* TASK *
The records appear below. Set down exactly each line from the one that contains "Open the Reports" through the last, both included.

* EXERCISE MATERIALS *
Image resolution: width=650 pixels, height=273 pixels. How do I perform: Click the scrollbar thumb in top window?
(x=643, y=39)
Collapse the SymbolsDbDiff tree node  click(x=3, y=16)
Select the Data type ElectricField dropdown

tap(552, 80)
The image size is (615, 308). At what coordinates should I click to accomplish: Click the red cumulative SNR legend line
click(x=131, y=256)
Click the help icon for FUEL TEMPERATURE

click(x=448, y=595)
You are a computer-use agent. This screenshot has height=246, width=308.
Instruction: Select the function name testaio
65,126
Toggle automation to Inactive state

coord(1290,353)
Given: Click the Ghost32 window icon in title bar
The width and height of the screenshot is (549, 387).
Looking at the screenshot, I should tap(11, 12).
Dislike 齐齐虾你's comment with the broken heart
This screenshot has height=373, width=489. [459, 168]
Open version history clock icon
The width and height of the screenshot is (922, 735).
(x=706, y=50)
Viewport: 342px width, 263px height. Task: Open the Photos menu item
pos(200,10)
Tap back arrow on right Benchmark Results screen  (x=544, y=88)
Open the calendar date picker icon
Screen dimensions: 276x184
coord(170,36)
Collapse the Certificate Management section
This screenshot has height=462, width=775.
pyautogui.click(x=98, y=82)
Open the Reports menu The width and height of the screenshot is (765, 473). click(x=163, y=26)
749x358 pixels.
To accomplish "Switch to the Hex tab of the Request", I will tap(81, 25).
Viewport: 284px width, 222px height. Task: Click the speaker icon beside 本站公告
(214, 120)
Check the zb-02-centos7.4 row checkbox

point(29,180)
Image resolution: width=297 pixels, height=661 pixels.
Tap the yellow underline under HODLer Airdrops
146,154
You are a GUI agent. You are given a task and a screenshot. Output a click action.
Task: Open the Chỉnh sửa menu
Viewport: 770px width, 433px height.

* EXPECTED OUTPUT *
Open the Reports menu The width and height of the screenshot is (765, 473). click(x=163, y=26)
749x358 pixels.
To accomplish "Switch to the Hex tab of the Request", I will tap(81, 25).
Viewport: 284px width, 222px height. Task: Click the speaker icon beside 本站公告
(214, 120)
Check the zb-02-centos7.4 row checkbox

point(29,180)
Image resolution: width=297 pixels, height=661 pixels.
Tap the yellow underline under HODLer Airdrops
146,154
You are a GUI agent. You are given a task and a screenshot. Output a click action.
Task: Open the Chỉnh sửa menu
Viewport: 770px width, 433px height.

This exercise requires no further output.